A mediados de la década de 1990, sucedieron dos hechos que revitalizaron la demanda de verdad y justicia. Por un lado, la irrupción de un grupo de jóvenes –que, en gran parte, arañaban la mayoría de edad– cuyos padres habían sido víctimas del terrorismo de Estado. Así nació H.I.J.O.S. que, ante la falta de justicia, llevó a la práctica una forma de condena social: el escrache a los genocidas.
En 1995, el periodista Horacio Verbitsky consiguió la confesión del marino Adolfo Scilingo sobre la fase final del exterminio: los vuelos de la muerte. La declaración de Scilingo funcionó como un cimbronazo: organismos de derechos humanos, como el CELS, fueron a pedir que se hicieran juicios por la verdad. Después, se activó la posibilidad de que fueran los tribunales extranjeros los que juzgaran los crímenes que no se podía investigar en la Argentina. Abuelas de Plaza de Mayo –que en democracia había conseguido la creación del Banco Nacional de Datos Genéticos (BNDG) y de la Comisión Nacional por el Derecho a la Identidad (Conadi)– logró que Videla volviera a estar detenido por el robo de bebés, uno de los delitos que no habían quedado contemplados dentro de la Ley de Obediencia Debida.
POLÍTICA DE ESTADO
Juicios por la Verdad, causas por apropiación de menores y los juicios en el exterior fueron la antesala de la reapertura del proceso de justicia, que empezó a gestarse a partir de 2001 y que se consolidó con la llegada al gobierno de Néstor Kirchner, el primer mandatario en decirse “hijo de las Madres de Plaza de Mayo”. Con la administración kirchnerista se reabrieron las causas a los genocidas, los lugares que funcionaron como centros clandestinos pasaron a funcionar como sitios de memoria, las currículas escolares dieron lugar al estudio del pasado reciente y el 24 de marzo se convirtió en un día de conmemoración y debate.
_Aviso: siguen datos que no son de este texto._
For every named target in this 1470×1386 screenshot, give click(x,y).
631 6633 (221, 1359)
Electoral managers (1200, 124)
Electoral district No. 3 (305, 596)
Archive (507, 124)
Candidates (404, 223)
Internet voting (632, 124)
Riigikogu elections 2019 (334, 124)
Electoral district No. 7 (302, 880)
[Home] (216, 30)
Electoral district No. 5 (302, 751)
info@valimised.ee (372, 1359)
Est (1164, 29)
La persistencia, la lucha por el Nunca Más y la búsqueda del “nunca menos” fueron parte del menú de opciones del movimiento de derechos humanos –profundamente heterogéneo, con modalidades de acción distintas, pero genuinamente creativo–. Los organismos, como habían presagiado las Madres en octubre de 1983, fueron aprendiendo conjuntamente cómo debía ser el rol durante la democracia, incorporaron nuevas agendas y nuevas demandas. Lo que no cambió es que, durante los últimos cuarenta años, fueron el pilar ético para la sociedad argentina.